Comprehensive Molecular Diagnosis of a Large Chinese Leber Congenital Amaurosis Cohort

Abstract

Purpose: Leber congenital amaurosis (LCA) is an inherited retinal disease that causes early-onset severe visual impairment. To evaluate the mutation spectrum in the Chinese population, we performed a mutation screen in 145 Chinese LCA families.

Methods: First, we performed direct Sanger sequencing of 7 LCA disease genes in 81 LCA families. Next, we developed a capture panel that enriches the entire coding exons and splicing sites of 163 known retinal disease genes and other candidate retinal disease genes. The capture panel allowed us to quickly identify disease-causing mutations in a large number of genes at a relatively low cost. Thus, this method was applied to the 53 LCA families that were unsolved by direct Sanger sequencing of 7 LCA disease genes and an additional 64 LCA families. Systematic next-generation sequencing (NGS) data analysis, Sanger sequencing validation, and segregation analysis were used to identify pathogenic mutations.

Results: Homozygous or compound heterozygous mutations were identified in 107 families, heterozygous autosomal dominant mutations were identified in 3 families and an X-linked mutation was found in 1 family, for a combined solving rate of 76.6%. In total, 136 novel pathogenic mutations were found in this study. In combination with two previous studies carried out in Chinese LCA patients, we concluded that the mutation spectrum in the Chinese population is distinct compared to that in the European population. After revisiting, we also refined the clinical diagnosis of 10 families based on their molecular diagnosis.
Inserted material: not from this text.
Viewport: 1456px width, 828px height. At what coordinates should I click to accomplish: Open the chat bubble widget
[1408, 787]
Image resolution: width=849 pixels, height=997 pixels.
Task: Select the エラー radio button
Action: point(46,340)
Conclusions: Our results highlight the importance of a molecular diagnosis as an integral part of the clinical diagnostic process.

Figure 1

The segregation of mutations in families. Black: Affected. White: Unaffected. Square: Male. Circle: Female. Star: DNA not available. #Segregation test was done when DNA of family members were available. M, mutations.

Figure 2

The segregation of mutations in two genes in families. Black: Affected. White: Unaffected. Square: Male. Circle: Female. Star: DNA not available.

Figure 3

The phenotypes of the proband in family 171 and her affected brother 478. (A) The fundi of the proband in family171 showed macular dystrophy and attenuated retinal vessels with diffuse retinal mottling. (B) Optical coherence tomography of the proband in family 171 showed macular atrophy without noticeable signal of the junction between inner and outer segments. (C) The fundi of 478 showed diffuse retinal mottling in the middle peripheral retina. (D) Optical coherence tomography of 478 showed a relatively normal macular with weak IS/OS signal.

Figure 4

The percentage of LCA patients carrying mutations in CEP290, RPGRIP1, and CRB1 in Chinese and European ancestry patients.

Figure 5

The pedigree and the phenotype of family 104. (A) The pedigree of family 104. (B) Dilated fundus examination of the proband in family 104 showed obvious macular atrophy and scattered bone spicule pigmentation. (C) Optical coherence tomography indicated severe macular atrophy.

Figure 6

The phenotype of the proband in family 88. (A) Dilated fundus examination showed macular atrophy with yellow appearance and scattered bone spicule pigmentation. (B) Amelogenesis imperfecta.

Figure 7

The phenotypes of the proband in families 134 and 130. (A) Dilated fundus examination of the proband in family 134 showed bilateral macular coloboma-like lesion. (B) Optical coherence tomography of the proband in family 134 indicated severe macular atrophy. (C) Fundi of the proband in family 130 showed attenuated retinal vessels with pepper-salt and bone spicule pigmentation. (D) Optical coherence tomography of the proband in family 130 showed thinned retina with preserved signal of IS/OS in the central fovea.